Looking back, I see that scared young woman not being able to bond with her baby because she was scared. She was afraid that she wasn't going to be able to be the mother that his baby deserved to have. I was scared I wasn't going to be able to love this little boy because up until this point, she wasn't planning to have children. Honestly, I didn't understand that all this fear was LOVE. Love so strong for this baby that I had fear that I was not going to be ideal mother. It was the fear of "Am I good enough for you?" It was the fear of "Will I be everything you deserve?" I had laid my life ahead of me without children and I thought I was okay with that, but once he entered into my life, that all changed.
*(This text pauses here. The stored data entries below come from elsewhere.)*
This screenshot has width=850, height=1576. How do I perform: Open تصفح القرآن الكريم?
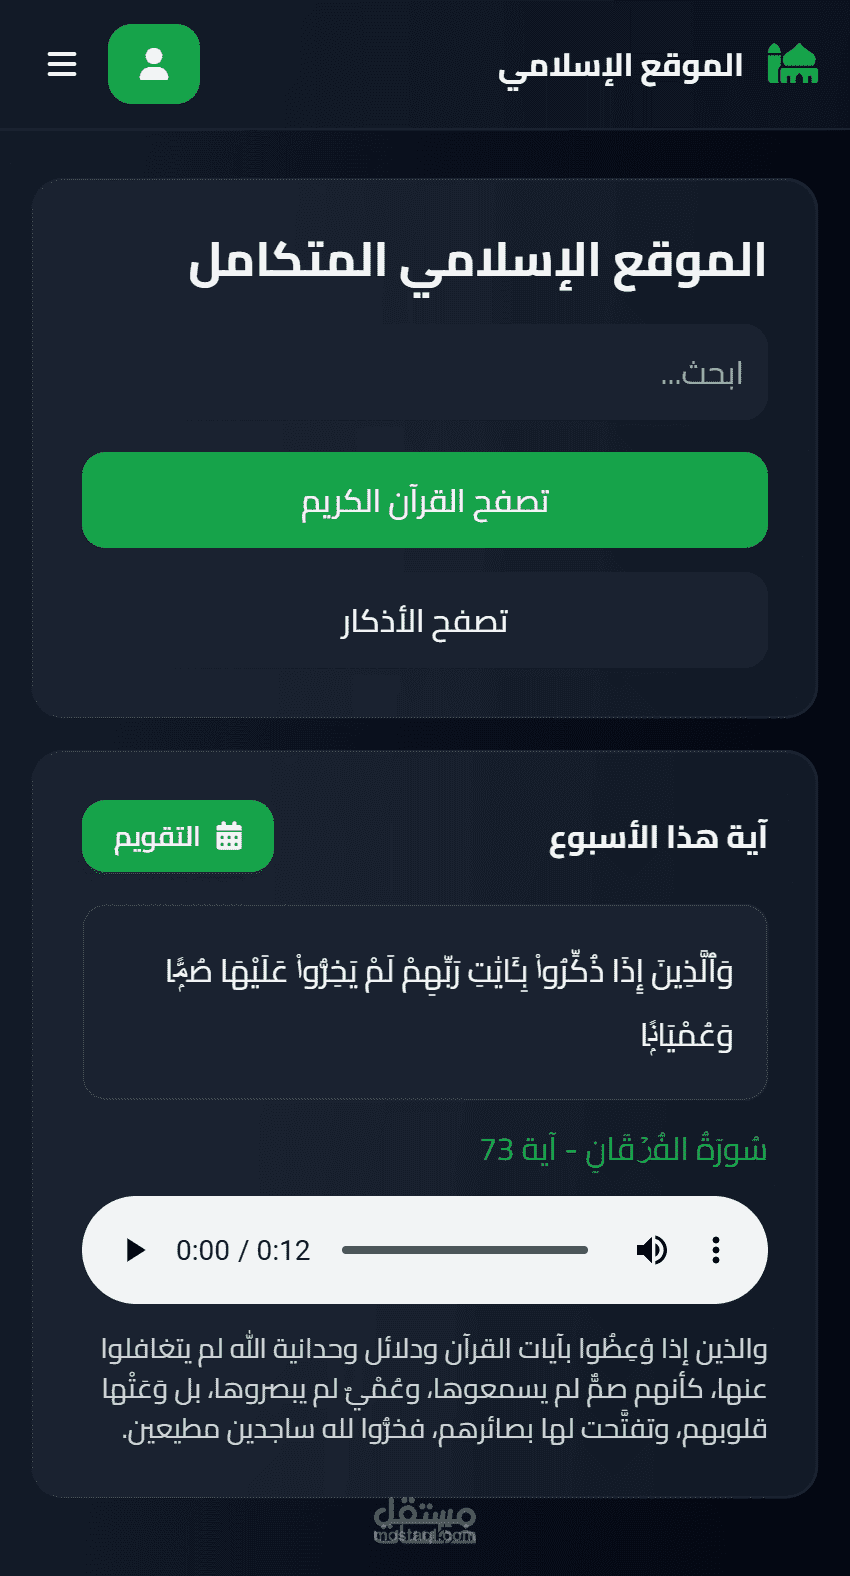tap(425, 500)
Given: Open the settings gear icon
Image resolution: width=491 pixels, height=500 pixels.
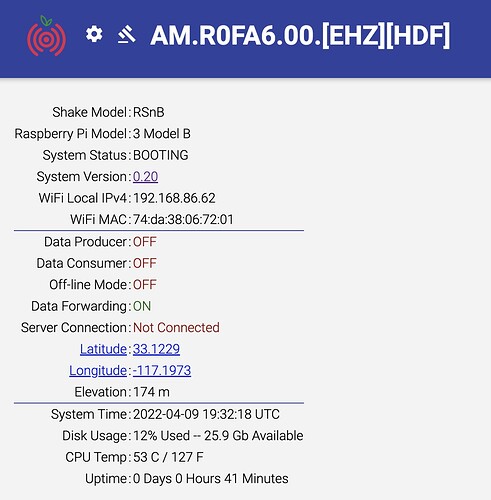Looking at the screenshot, I should pyautogui.click(x=94, y=34).
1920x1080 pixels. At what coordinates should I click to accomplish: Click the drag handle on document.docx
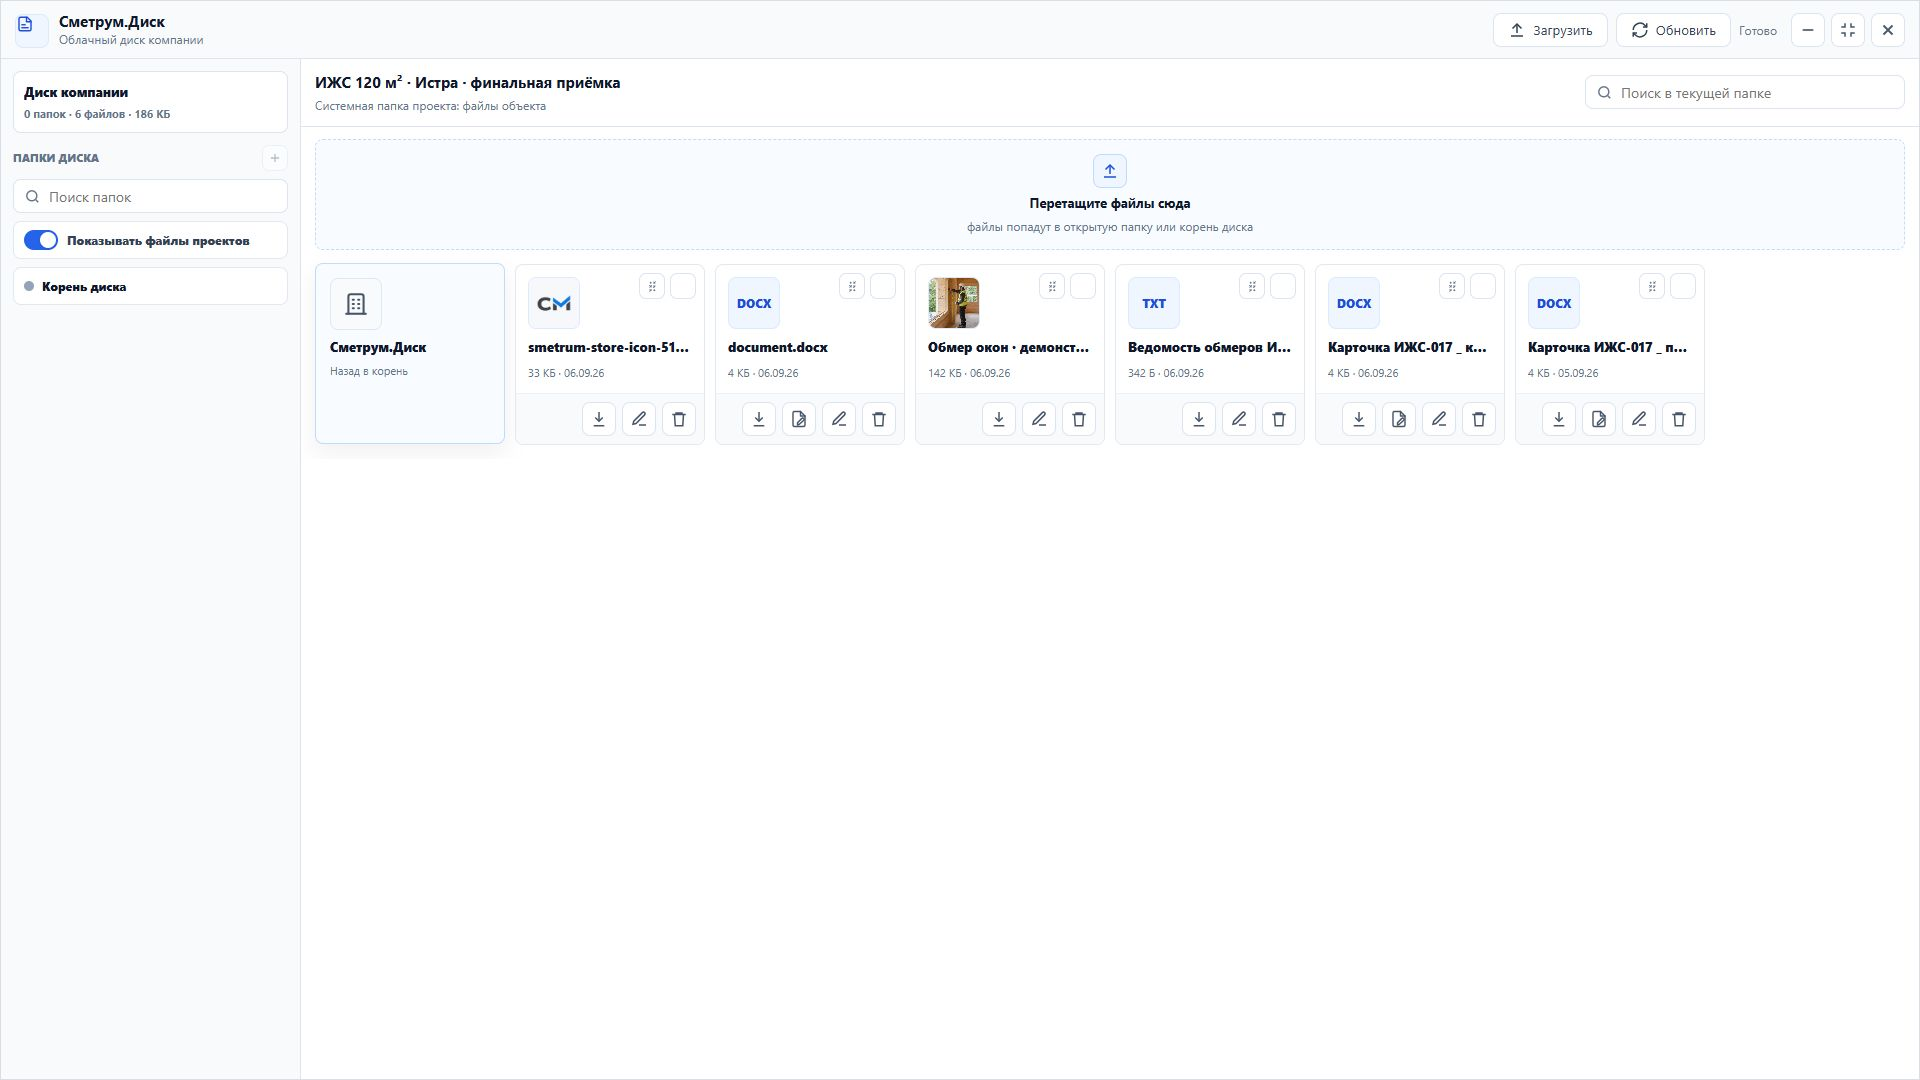coord(852,287)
I walked away from the life of certainty and knowing where I was going to-to the life of not knowing my next steps and possibly financial stress and sleepless nights, breastfeeding at all hours of the day, and being responsible for another human's future. I walked toward multiple days without showers, and throwing my hair in a ponytail and day old mascara because I fell asleep with it on and I didn't dare move because I had the baby sleeping next to me. I walked toward blow outs and poop stained pants. I also walked toward unconditional love, a tiny human that clung to me and wraps his arms around me without letting go. With fear and love combined, I walked toward HIM!!!
I knew that every day that I carried him, I was going to get one day closer to meeting him and embracing all that parenthood had to throw at me. One step closer to meeting the little person that I never knew I needed in my life.
From the moment I met him, I immediately had a passion in me to be a better person and show him what love is. He has shown me how to be strong, courageous, loving, kind, and quirky. He ignited a fire in me that I never knew was there, and he has given me a drive to be a BOMB Mom. Every day I wake up to be the best role model I can be for him and his younger brother. Now, fourteen years later, when I look back at those days when I carrying him and so scared, I can only think... Oh, Kathleen you had no idea what he was going to teach you.
If you have carried an unplanned child, you’ll likely relate to so much of what I have told. If you feel like you are living this story right now of an expected pregnancy, I can only say that joy beyond your understanding is coming. Please trust me when I say that. Believe that it is.
Some of us need only to hold that baby in our arms for the first time to truly believe in that overwhelming love they feel.